EXTRACT PROVIDED -

• • •

Set Up Critical Alarms for Turbot Enterprise (TE)

In this guide, you will:

Use AWS CloudFormation to set up critical alarms for Turbot Enterprise (TE)
Monitor key metrics such as worker and factory queue backlogs
Ensure proactive monitoring and alerting for TE instances

Monitoring your Turbot Enterprise environment is crucial for maintaining optimal performance and ensuring system reliability. By setting up critical alarms, you can proactively detect and respond to potential issues before they impact your operations. This guide will walk you through deploying a CloudFormation template to set up these alarms.

Prerequisites

Access to the AWS account where Turbot Enterprise is deployed
AWS IAM permissions to create CloudFormation stacks and necessary resources
Existing Turbot Enterprise (TE) installations
Access to the Turbot Guardrails AWS account with Administrator Privileges

Step 1: Access AWS Console

Log in to the AWS Management Console and navigate to the CloudFormation service in the region where your TE is deployed.

Step 2: Copy the CloudFormation Template

Below is the TE Critical Alarms CloudFormation Template that you will use to set up the alarms. Copy the entire template and save it as a file on your local machine with a .yml extension (e.g., te_alarms_template.yml).

AWSTemplateFormatVersion: "2010-09-09"

Description: Turbot Guardrails Enterprise Monitoring

Metadata:
  AWS::CloudFormation::Interface:
    ParameterGroups:
      - Label:
          default: Advanced - Infrastructure
        Parameters:
          - ResourceNamePrefix
          - StackResourceNamePrefix
          - EnterpriseVersion

    ParameterLabels:
      # Advanced - Turbot
      ResourceNamePrefix:
        default: Resource Name Prefix

      # Temporary parameter, since there are existing alarms and resources in place with ResourceNamePrefix,
      # adding additional prefix.
      StackResourceNamePrefix:
        default: Stack Resource Name Prefix

      EnterpriseVersion:
        default: Enterprise Version

Parameters:
  ResourceNamePrefix:
    Description: >
      Name of the resource prefix used by the Turbot Guardrails Database stack, which
      is a prefix for exported outputs from that stack.
    Type: String
    Default: turbot
    AllowedPattern: "^[a-z][a-z0-9]*$"

  StackResourceNamePrefix:
    Description: >
      Name of the resources prefix created by this Stack.
    Type: String
    Default: monitoring
    AllowedPattern: "^[a-z][a-z0-9]*$"

  EnterpriseVersion:
    Description: Select the version of the Enterprise.
    Type: String
    Default: 5.46.0

Mappings:
  Constants:
    Turbot:
      EntityName: Turbot HQ Inc

Resources:
  Dashboard:
    Type: AWS::CloudWatch::Dashboard
    Properties:
      DashboardName: !Sub
        - "${ResourceNamePrefix}_${StackResourceNamePrefix}_${SafeVersion}_${Region}"
        - SafeVersion: !Join ["_", !Split [".", !Join ["_", !Split ["-", !Ref EnterpriseVersion]]]]
          Region: !Join ["_", !Split ["-", !Ref "AWS::Region"]]
      DashboardBody: !Join
        - ""

• • •

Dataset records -
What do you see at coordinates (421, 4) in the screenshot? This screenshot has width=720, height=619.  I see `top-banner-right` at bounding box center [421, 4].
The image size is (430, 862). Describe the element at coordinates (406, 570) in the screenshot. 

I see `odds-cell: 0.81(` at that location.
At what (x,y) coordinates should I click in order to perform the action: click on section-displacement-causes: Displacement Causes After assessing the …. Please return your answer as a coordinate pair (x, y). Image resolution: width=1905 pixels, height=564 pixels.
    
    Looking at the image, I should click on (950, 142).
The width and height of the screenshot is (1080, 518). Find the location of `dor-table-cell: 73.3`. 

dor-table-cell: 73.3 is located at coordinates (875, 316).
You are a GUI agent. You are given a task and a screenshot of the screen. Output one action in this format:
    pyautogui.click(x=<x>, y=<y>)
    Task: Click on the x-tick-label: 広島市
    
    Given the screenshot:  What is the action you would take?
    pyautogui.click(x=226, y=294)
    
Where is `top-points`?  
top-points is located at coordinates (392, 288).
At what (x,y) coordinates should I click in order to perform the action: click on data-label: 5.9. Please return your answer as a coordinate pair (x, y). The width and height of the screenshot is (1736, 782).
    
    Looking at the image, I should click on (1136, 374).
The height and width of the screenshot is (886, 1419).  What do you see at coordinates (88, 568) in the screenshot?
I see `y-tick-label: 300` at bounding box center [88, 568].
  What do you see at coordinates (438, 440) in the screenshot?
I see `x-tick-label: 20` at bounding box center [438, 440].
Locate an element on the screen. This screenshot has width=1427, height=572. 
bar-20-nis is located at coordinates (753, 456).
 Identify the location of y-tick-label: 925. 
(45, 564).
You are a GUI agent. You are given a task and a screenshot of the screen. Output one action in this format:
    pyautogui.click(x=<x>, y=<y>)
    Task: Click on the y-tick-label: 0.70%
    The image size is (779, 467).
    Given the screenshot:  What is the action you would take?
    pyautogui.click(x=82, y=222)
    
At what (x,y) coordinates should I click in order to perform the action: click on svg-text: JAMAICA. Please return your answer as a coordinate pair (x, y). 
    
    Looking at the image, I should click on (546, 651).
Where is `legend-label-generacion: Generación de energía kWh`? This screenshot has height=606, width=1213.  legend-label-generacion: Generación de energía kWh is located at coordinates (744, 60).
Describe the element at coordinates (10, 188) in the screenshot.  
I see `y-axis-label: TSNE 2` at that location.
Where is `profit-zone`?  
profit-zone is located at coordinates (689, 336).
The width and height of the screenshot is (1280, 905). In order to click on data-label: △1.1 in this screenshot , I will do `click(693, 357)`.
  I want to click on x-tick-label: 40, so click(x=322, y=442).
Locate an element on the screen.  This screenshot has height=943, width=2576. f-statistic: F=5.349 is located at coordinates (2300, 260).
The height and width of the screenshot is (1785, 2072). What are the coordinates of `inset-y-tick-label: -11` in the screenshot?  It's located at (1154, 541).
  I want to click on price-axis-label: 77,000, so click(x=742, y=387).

• • •

INSTRUCTION A - According to the alarms guide, what is the default value of the StackResourceNamePrefix parameter?
INSTRUCTION B - Repeat the stretch of the alarms guide from "# Temporary parameter, since" through "from that stack.".
INSTRUCTION C - Using the alarms guide, state whether each statement agrees with it: (i) the template should be saved locally with a .yml extension; (ii) the prerequisites call for read-only access to the Turbot Guardrails AWS account; (iii) the Mappings section sets EntityName to Turbot HQ Inc. Answer yes or no for each and quote the words that decide it.

RESPONSE BOX A - monitoring

RESPONSE BOX B -
# Temporary parameter, since there are existing alarms and resources in place with ResourceNamePrefix,
      # adding additional prefix.
      StackResourceNamePrefix:
        default: Stack Resource Name Prefix

      EnterpriseVersion:
        default: Enterprise Version

Parameters:
  ResourceNamePrefix:
    Description: >
      Name of the resource prefix used by the Turbot Guardrails Database stack, which
      is a prefix for exported outputs from that stack.

RESPONSE BOX C -
(i) Yes: "save it as a file on your local machine with a .yml extension"
(ii) No: "Access to the Turbot Guardrails AWS account with Administrator Privileges"
(iii) Yes: "EntityName: Turbot HQ Inc"